Automated Dataset Execution (Buhler, Erl, Khattak)

How can the execution of a number of data processing activities starting from data ingress to egress be automated?

Automated Dataset Execution

Problem

Successful processing of a variety of voluminous data, whether arriving at a high or low velocity, requires recurring execution of a series of tasks which, if performed manually by a human, can significantly slow down the speed of data analysis.

Solution

The execution of various data processing tasks as well as the ingress and egress of data is automated.

Application

A component is introduced within the Big Data platform that creates a workflow of activities which can be configured to run automatically.

A workflow engine mechanism is used for creating and executing a workflow. Based on the interface provided by the workflow engine, either a markup language or a graphical user interface (GUI), the user specifies each operation that needs to be performed for achieving the required end result. Once the workflow is created, it is automatically executed by the workflow engine by calling the respective Big Data mechanism in turn that is responsible for executing a particular workflow step.

The productivity achieved through the application of the Automated Dataset Execution pattern depends upon how many different types of data processing operations can be automated by the workflow engine, which translates into how many different types of Big Data mechanisms can be invoked by the workflow engine. An extensible workflow engine needs to be chosen that provides extension points for future integration.

Automated Dataset Execution: The set of operations that need to be executed are specified in the form of a flowchart. The entire flowchart is then automatically executed without requiring human intervention. This results in a configure-once, execute-often solution.

The set of operations that need to be executed are specified in the form of a flowchart. The entire flowchart is then automatically executed without requiring human intervention. This results in a configure-once, execute-often solution.
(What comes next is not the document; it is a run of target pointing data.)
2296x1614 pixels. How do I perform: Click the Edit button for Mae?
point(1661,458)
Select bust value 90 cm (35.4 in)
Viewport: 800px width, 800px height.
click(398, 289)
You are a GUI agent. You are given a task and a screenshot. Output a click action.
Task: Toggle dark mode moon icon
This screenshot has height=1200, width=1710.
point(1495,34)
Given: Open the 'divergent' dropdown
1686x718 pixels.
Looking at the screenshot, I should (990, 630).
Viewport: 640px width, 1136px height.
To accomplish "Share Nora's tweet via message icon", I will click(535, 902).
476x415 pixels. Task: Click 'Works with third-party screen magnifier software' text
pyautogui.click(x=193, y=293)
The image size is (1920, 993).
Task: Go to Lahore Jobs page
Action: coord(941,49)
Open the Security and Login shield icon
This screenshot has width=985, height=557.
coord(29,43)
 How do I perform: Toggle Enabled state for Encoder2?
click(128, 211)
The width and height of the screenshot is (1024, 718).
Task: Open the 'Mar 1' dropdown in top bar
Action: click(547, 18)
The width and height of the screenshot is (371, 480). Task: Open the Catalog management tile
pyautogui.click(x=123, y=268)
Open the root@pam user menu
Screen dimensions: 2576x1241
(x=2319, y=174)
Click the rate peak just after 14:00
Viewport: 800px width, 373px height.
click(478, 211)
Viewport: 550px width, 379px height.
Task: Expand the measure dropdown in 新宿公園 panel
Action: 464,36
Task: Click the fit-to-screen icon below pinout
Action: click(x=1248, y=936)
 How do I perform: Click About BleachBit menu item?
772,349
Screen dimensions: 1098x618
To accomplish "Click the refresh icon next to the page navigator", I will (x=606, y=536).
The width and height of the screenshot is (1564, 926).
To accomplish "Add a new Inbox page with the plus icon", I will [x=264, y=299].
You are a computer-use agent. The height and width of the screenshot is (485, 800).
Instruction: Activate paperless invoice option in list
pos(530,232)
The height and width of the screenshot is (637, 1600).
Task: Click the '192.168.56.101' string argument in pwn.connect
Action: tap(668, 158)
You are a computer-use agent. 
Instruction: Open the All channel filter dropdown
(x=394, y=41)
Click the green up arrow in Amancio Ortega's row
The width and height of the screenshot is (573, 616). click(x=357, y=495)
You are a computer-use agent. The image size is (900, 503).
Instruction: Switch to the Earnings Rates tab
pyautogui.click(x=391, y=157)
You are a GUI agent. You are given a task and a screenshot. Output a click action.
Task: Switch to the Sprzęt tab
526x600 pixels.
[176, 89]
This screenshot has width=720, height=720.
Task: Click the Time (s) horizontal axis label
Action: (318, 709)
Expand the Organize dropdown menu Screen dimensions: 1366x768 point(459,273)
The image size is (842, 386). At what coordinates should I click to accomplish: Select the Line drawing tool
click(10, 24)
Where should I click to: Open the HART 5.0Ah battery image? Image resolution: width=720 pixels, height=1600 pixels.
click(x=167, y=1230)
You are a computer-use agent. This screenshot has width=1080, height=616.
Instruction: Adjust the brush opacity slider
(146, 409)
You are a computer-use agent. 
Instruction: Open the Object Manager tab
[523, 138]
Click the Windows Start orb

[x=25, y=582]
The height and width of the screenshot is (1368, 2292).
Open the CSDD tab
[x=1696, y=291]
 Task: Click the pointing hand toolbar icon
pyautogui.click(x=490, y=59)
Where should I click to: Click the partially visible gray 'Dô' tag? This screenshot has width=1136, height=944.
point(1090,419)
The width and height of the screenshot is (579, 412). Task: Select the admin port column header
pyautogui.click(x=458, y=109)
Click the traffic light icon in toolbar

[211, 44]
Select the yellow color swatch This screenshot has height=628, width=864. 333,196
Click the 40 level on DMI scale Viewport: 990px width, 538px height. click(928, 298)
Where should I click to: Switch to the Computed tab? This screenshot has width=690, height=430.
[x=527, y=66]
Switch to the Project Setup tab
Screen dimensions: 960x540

  1. A user needs to acquire two datasets, cleanse them, join them together, apply a machine learning algorithm to the joined data and then export the results to a dashboard.
  2. The user uses a workflow engine to create a workflow of all required activities via the workflow engine.
  3. The workflow engine generates a flowchart of activities that need executing.
  4. The entire set of activities from data ingest to egress is then scheduled and automatically executed by the workflow engine by calling the required Big Data mechanisms in turn to perform the configured activities.